CF 75D - Big Maximum Sum

We are given a set of small arrays and a sequence of indexes indicating how to concatenate them into one larger array. Once the large array is built in this way, the goal is to find the maximum sum of a contiguous subarray.

CF 75D - Big Maximum Sum

Rating: 2000
Tags: data structures, dp, greedy, implementation, math, trees
Solve time: 1m 34s
Verified: yes

Solution

Problem Understanding

We are given a set of small arrays and a sequence of indexes indicating how to concatenate them into one larger array. Once the large array is built in this way, the goal is to find the maximum sum of a contiguous subarray. This is essentially an extension of the classic maximum subarray sum problem, but with a twist: building the array explicitly may be too costly, since the total length could be enormous. Each index in the sequence can point to any small array, and each small array can appear multiple times in the large array.

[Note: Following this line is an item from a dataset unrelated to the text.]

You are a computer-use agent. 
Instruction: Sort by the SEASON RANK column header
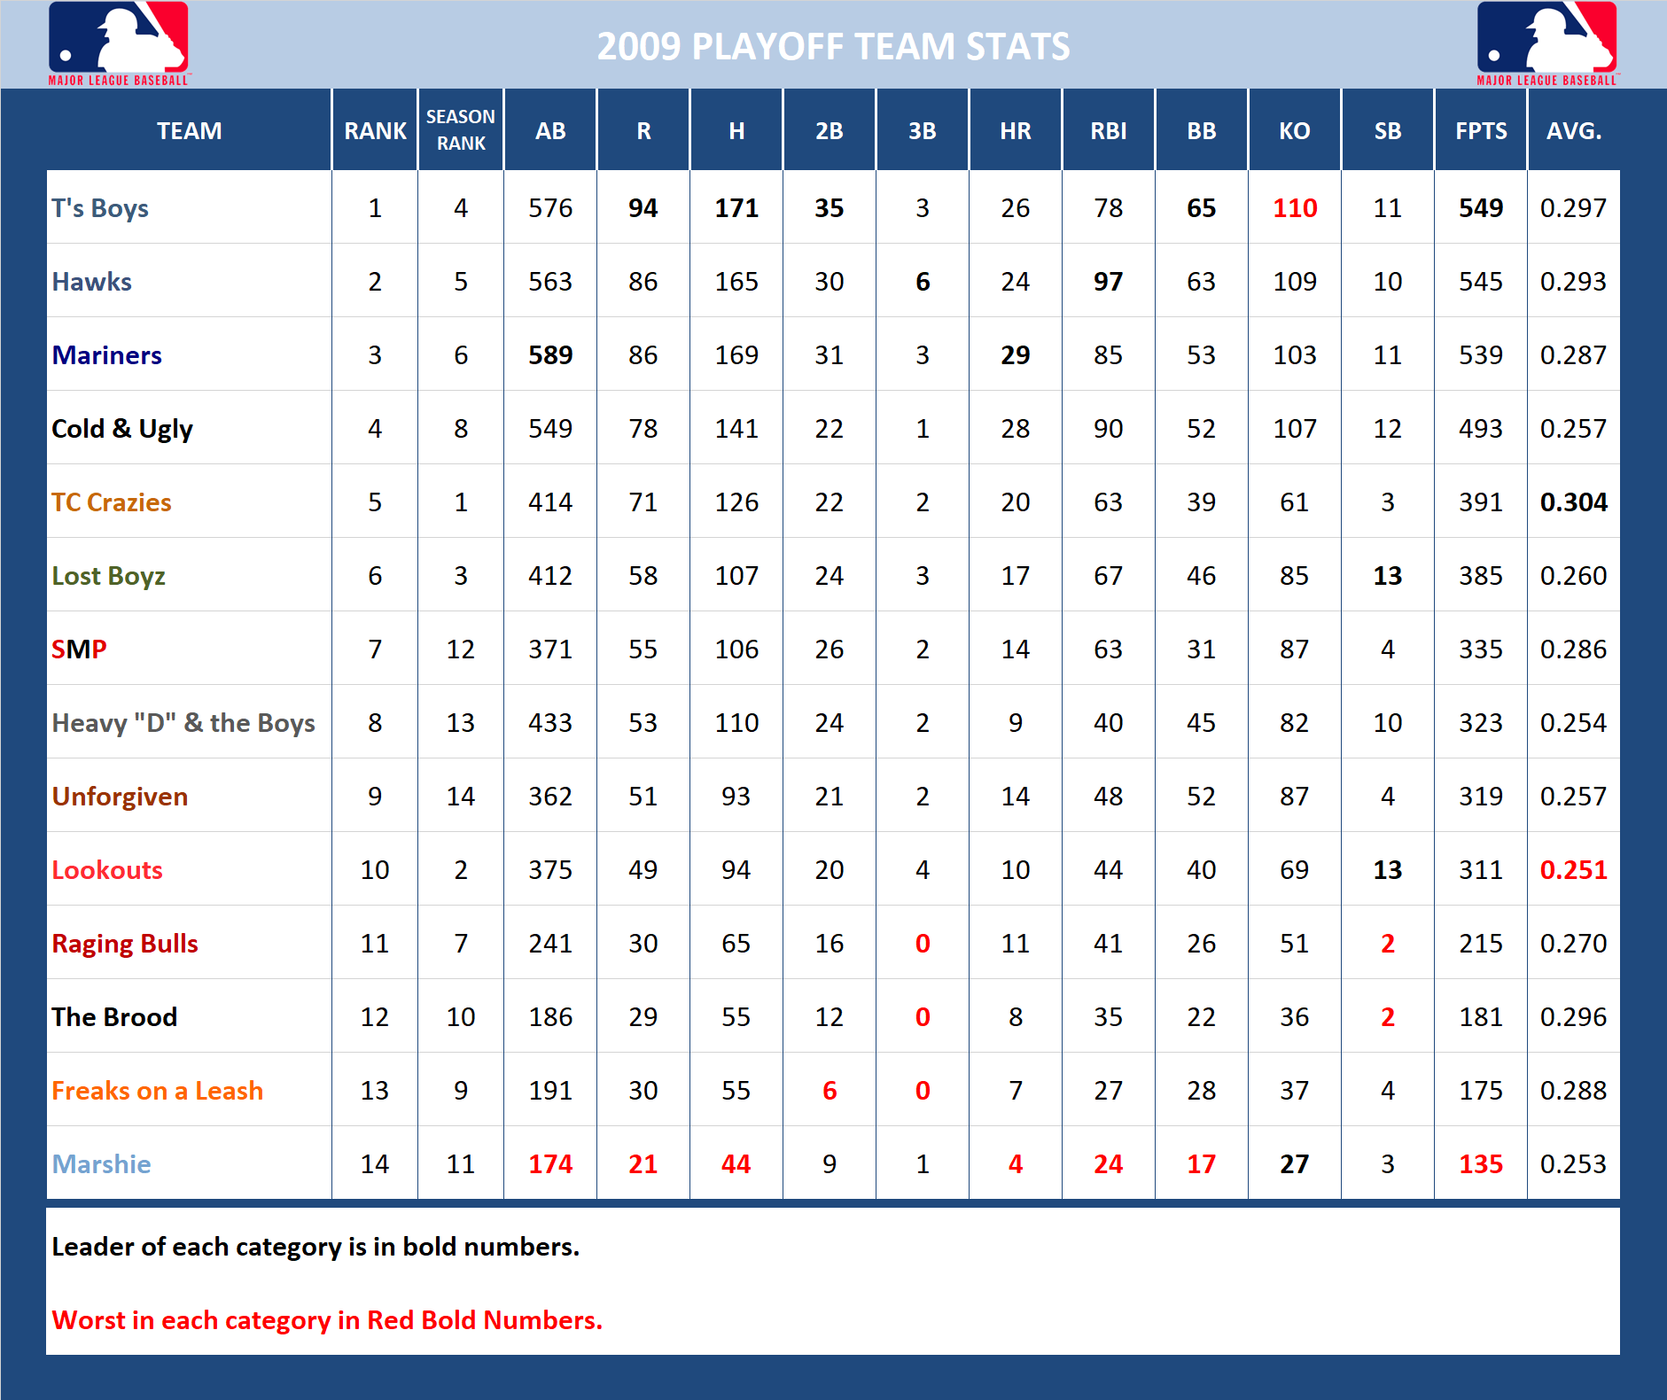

The input limits tell us that there are at most 50 small arrays, each of size up to 5000, and the sequence of indexes in the large array can be up to 250,000. Concatenating naively would create a potential array of size up to 50 × 5000 × 250,000 in the extreme, which is completely impractical for time or memory. This immediately signals that we need a way to reason about sums without explicitly constructing the full array.

Edge cases include arrays that contain only negative numbers. For example, if a small array is [-5, -2] and another is [-1], and the sequence is [1,2], the correct maximum sum is -1 rather than -2 or -5. Another tricky case arises when concatenating arrays could allow sums to span multiple arrays. For instance, if one small array has a negative prefix but a positive suffix, the maximum subarray could start in one instance and continue in the next, so we must track prefixes and suffixes carefully.

Approaches

A naive solution would concatenate the arrays according to the sequence and then apply the standard Kadane’s algorithm to find the maximum subarray sum. This is correct in principle, because it directly models the problem, but it is far too slow for large sequences. If each array has length around 5000 and the sequence has 250,000 elements, the total length of the large array could reach over a billion elements. Even a linear scan is impossible in practice.

The key insight is that the maximum sum in a concatenated sequence can be computed incrementally using three statistics for each small array: the maximum prefix sum, the maximum suffix sum, and the total sum. The prefix sum is the maximum sum of a contiguous prefix of the array, the suffix sum is the maximum sum of a contiguous suffix, and the total sum is the sum of the entire array. If we process the sequence of indexes one by one, we can track the best subarray sum that ends in the current array by considering either: a new subarray entirely within the current array, or a subarray that started in previous arrays and continues into the current one.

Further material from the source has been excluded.